The entries are given below. Output each one unchanged.

===== Exercise material =====

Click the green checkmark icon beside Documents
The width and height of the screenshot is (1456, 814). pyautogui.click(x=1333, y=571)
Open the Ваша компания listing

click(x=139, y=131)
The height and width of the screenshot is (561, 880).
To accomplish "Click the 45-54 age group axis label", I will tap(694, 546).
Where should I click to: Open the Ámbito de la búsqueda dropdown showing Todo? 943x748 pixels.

=====

*Exercise solution*
Click the green checkmark icon beside Documents
The width and height of the screenshot is (1456, 814). pyautogui.click(x=1333, y=571)
Open the Ваша компания listing

click(x=139, y=131)
The height and width of the screenshot is (561, 880).
To accomplish "Click the 45-54 age group axis label", I will tap(694, 546).
Where should I click to: Open the Ámbito de la búsqueda dropdown showing Todo? 943x748 pixels.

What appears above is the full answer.